Я строго смотрю на нее, и мое лицо краснеет от злости.
«Вот и все, кретин. Не прошло и суток. Я же говорил».
========== 37. ==========
После уроков Ханна ждет меня у шкафчика и просит подвезти домой. Я все еще зол на нее за те слова за обедом: «Да ладно, это же весело!» От одного воспоминания у меня снова начинает пылать лицо.
– Ага, – бормочу я и не говорю больше ни слова.
Мы выходим на улицу.
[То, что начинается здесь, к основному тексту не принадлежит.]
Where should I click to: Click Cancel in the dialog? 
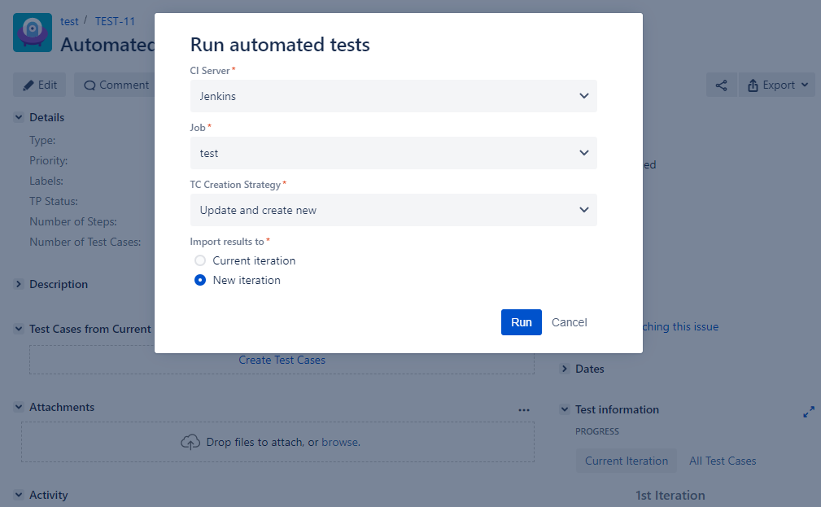(x=569, y=322)
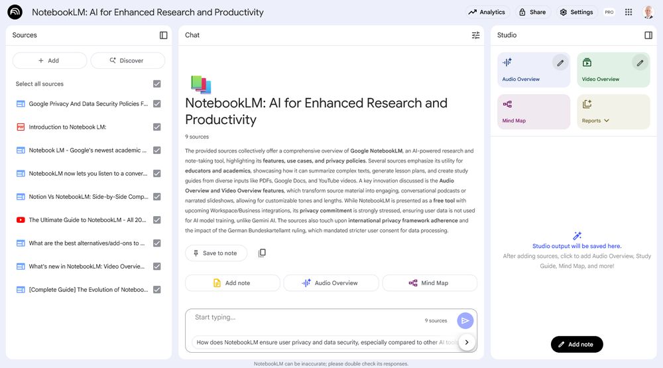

За день похолодало, и без куртки я замерзаю. Я жду, пока включится подогрев, а Ханна садится на пассажирское сиденье и читает сообщения в телефоне. Я тоже достаю телефон. Мне пришло сообщение от Лизи – впервые за все время: «Чего хошь на ДР? Мож прост купить сертификат?» И от Джо-младшего: «Сегодня едем в ЮКар. Потом во Фл. Клоун-стоматолог все еще не смешной». Я отвечаю ему: «До встречи. Дай мне ваш адрес во Флориде». Потом отвечаю Лизи: «Пришли на др лопату, копаю туннель в Шотландию».
Отшутиться – мой потолок в общении с Лизи. Я понимаю, что она понимает, что я скучаю. Но не думаю, что она осознает, насколько нужна мне. Я знаю, что это эгоизм, но иногда я просто не понимаю, как она так легко уехала на другой континент и оставила меня одного со всеми этими людьми. Как она могла уехать и даже не звонить мне?
– Дай свой номер, – прошу я Ханну.
Она называет мне номер, улыбаясь, и моя злость утихает. Может, мне правда не хватает чувства юмора. Я добавляю ее в контакты и набираю сообщения: «Я придумал пятое правило не потому, что не хочу». У нее звенит телефон, она читает сообщение, добавляет меня в контакты и отвечает: «Знаю».
– Помнишь, как ко мне ехать? – спрашивает она, когда мы вырываемся со школьной парковки.
– Ага.
– Да уж, такое, наверно, поди забудь, – вздыхает она. – Кстати, теперь ты встречаешься с дочерью мусорщика, как ощущения?
– Ты не дочь мусорщика! – протестую я.
– Я знаю, кто я, необязательно мне объяснять. Я прожила тут всю жизнь, – говорит она. – Это очень мешает жить.
Я киваю.
– Знаешь, – продолжает она, – сколько родителей готовы отпустить детей к дочке мусорщика с ночевкой? Ноль. Знаешь, сколько родителей отпускают детей поиграть у нас дома? Да, тоже ноль. А сколько народу приходит на Хэллоуин? Даже не знаю, примерно ноль.
– Да ладно, они противные, – успокаиваю ее я.
Она кивает и спрашивает, хочу ли я послушать ее панк-рок-песню о том, как живется дочери мусорщика. Я не успеваю ничего ответить, и она начинает петь. Не уверен, что это можно назвать песней, потому что она вся состоит из крика, визга в середине, еще крика, кучи ругани в кульминации и вопля, похожего на предсмертный, в самом конце.